How The Citizens of Pripyat Were Forever Affected by The Radioactive Chernobyl Disaster

Andrew Ceja
Responding to Disaster
4 min readJun 17, 2018
Piles of discarded gas masks left in Pripyat, Ukraine (Photo by Michal Huniewicz)

The Chernobyl Disaster occurred on April 26th, 1986 in Pripyat, Ukraine. That night, a nuclear reactor inside the nearby Chernobyl Nuclear Power Plant failed and exploded causing large amounts of harmful radioactive fission products to be distributed into the environment and atmosphere. This is considered the worst radioactive disaster to ever happen as hundreds of people were contaminated and the environment will not be safe for humans for more than 20,000 years.

The citizens who lived in Pripyat before the disaster were normal everyday people like you and me. One day they were informed to immediately drop everything they were doing and evacuate their homes and the city. Many left behind personal belongings, family heirlooms, memories, and even pets. Unfortunately, the disaster left the survivors to be seen as animals waiting to be poked questioned by other people who want to know what happened after they were evacuated from the city. Every time someone finds out that a survivor used to live in Pripyat they are stared at and people exclaim, “Look he’s from there”. In “Voices of Chernobyl” by Svetlana Alexievich, she details the interviews of the survivors and what they have to go through in the aftermath of the disaster.

Skyline of Pripyat (Daniel Berehulak/Getty Images)
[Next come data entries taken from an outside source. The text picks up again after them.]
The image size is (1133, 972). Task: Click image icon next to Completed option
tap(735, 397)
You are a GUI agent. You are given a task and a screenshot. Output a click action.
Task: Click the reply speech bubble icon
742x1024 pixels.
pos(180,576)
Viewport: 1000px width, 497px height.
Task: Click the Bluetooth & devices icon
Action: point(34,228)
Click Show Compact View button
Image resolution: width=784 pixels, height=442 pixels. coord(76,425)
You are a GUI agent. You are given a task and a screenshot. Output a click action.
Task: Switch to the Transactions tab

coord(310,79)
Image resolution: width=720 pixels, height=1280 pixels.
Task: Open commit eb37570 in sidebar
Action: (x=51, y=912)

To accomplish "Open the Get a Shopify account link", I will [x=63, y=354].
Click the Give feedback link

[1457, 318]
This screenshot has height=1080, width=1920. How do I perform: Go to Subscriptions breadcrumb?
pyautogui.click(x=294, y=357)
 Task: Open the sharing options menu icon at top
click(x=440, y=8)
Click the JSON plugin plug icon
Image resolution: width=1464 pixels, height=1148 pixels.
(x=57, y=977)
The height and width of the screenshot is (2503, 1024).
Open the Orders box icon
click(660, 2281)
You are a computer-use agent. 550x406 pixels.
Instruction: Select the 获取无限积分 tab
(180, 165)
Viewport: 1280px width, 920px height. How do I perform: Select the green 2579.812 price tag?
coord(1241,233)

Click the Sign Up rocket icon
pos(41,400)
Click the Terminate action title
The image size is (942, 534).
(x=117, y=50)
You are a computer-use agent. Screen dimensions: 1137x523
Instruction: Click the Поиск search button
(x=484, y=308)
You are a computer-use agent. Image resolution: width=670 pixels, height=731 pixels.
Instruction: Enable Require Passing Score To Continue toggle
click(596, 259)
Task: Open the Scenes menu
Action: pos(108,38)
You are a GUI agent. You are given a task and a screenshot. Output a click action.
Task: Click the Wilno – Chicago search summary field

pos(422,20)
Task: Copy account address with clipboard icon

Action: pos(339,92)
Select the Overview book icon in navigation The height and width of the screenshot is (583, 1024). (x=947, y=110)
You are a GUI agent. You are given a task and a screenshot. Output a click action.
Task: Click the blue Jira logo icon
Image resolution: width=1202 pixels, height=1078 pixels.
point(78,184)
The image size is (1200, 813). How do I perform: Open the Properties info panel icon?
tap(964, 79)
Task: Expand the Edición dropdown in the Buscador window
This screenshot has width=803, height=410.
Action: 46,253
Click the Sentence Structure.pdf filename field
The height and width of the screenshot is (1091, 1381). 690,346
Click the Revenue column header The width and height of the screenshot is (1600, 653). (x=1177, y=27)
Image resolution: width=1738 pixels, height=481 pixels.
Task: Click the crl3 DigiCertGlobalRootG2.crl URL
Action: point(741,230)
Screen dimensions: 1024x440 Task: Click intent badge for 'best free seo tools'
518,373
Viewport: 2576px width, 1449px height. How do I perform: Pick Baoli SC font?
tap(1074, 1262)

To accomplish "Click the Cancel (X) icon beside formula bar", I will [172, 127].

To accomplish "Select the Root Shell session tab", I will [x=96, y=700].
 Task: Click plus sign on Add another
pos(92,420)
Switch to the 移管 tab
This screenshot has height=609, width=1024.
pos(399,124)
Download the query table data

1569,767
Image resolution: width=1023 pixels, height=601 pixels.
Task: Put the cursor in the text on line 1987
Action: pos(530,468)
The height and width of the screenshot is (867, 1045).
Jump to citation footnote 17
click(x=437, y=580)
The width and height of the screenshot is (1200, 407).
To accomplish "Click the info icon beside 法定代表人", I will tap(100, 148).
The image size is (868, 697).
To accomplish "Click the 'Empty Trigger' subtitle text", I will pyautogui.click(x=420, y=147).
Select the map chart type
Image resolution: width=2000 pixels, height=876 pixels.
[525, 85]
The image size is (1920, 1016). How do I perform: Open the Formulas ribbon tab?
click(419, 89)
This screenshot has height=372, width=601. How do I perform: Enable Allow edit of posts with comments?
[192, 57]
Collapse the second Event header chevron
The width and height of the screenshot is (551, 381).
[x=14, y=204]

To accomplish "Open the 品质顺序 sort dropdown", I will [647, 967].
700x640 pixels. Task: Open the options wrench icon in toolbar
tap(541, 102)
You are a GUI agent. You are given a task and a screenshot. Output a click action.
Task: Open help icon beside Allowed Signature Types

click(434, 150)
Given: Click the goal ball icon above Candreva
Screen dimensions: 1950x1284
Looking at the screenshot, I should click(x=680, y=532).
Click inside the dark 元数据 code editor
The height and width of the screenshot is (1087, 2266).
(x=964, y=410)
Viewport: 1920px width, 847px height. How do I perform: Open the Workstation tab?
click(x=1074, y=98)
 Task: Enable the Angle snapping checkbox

One of the survivors explains to Alexievich that they lost their human lives even though they survived the radioactive disaster. “And then one day you’re turned into a Chernobyl person, an animal that everyone’s interested in, and that no one knows anything about. You want to be like everyone else, and now you can’t. People look at you differently. They ask you: Was it scary? How did the station burn? What did you see? And, you know, can you have children? Did your wife leave you?” This is fairly similar to the book Animal’s People by Indra Sinha where a teenager named Animal details his suffering after the Bhopal gas tragedy that left him deformed and his town forever affected. Animal thinks his deformity is a metaphor for his lost of humanity. The journalists who probe him to tell his story constantly throughout his life is tiring as it seems like his humanity has been taken away and people only care for the shocking and eye-catching stories. Animal explains, “ I said, many books have been written about this place, not one has changed anything for the better, how will yours be different? You will bleat like all the rest. You’ll talk of rights, law, justice. Those words sound the same in my mouth as in yours but they don’t mean the same, Zafar says such words are like shadows the moon makes in the Kampani’s factory, always changing shape. On that night it was poison, now it’s words that are choking us ” .

Animal and the people of his town of Khaufpur have been suffering for 20 years after the disaster. Many are disabled, blind, and on the verge of a slow death due to the long term affects of the chemicals in the air. The affects of the disaster was immediate for some as people died in their sleep unaware of the horrors taking place. Animal’s parents were victims as he was left an orphan with a twisted spine and forever on all fours. This long term affect from a disaster also happened in Pripyat as Alexievich explains a survivor’s life in the aftermath. A man and his wife had to take their daughter to the hospital as multiple black spots began to appear all over the young girl’s body. Tests were done on everyone but the hospital would not release the results to anyone. The young girl begged to her parents that she wanted to live. She later died due to the radioactive affects of the disaster.

Hospital patients tested after 1984 Chernobyl disaster (Photo by Jeremy Nicholl)

The Soviet government did nothing to properly inform people of the disaster which led to many problems to local citizens. Doctors working near Chernobyl were merely told to examine victims from an “explosion” and to remove any patients already in the hospital. The victims were entirely contaminated and the hospital staff were not prepared to come in contact with radioactive elements. A nurse who unknowingly carried liquidators in her arms only to find out they were heavily radioactive. She later developed cancer in her upper body and breast cancer ended up killing her. The Swiss Medical Weekly also found that children who lived in areas close to the disaster site were consuming food products contaminated with the harmful materials and later developed cardiovascular problems.

The long lasting affects of both the Bhopal gas leak and the Chernobyl radioactive disaster have left detrimental impacts on the lives of many. Both the gas leak and Chernobyl survivors ended up developing life threatening disabilities and deformities which have led them to be probed and questioned by many for their stories. These people feel inhuman, or like an animal after surviving a widely known disaster.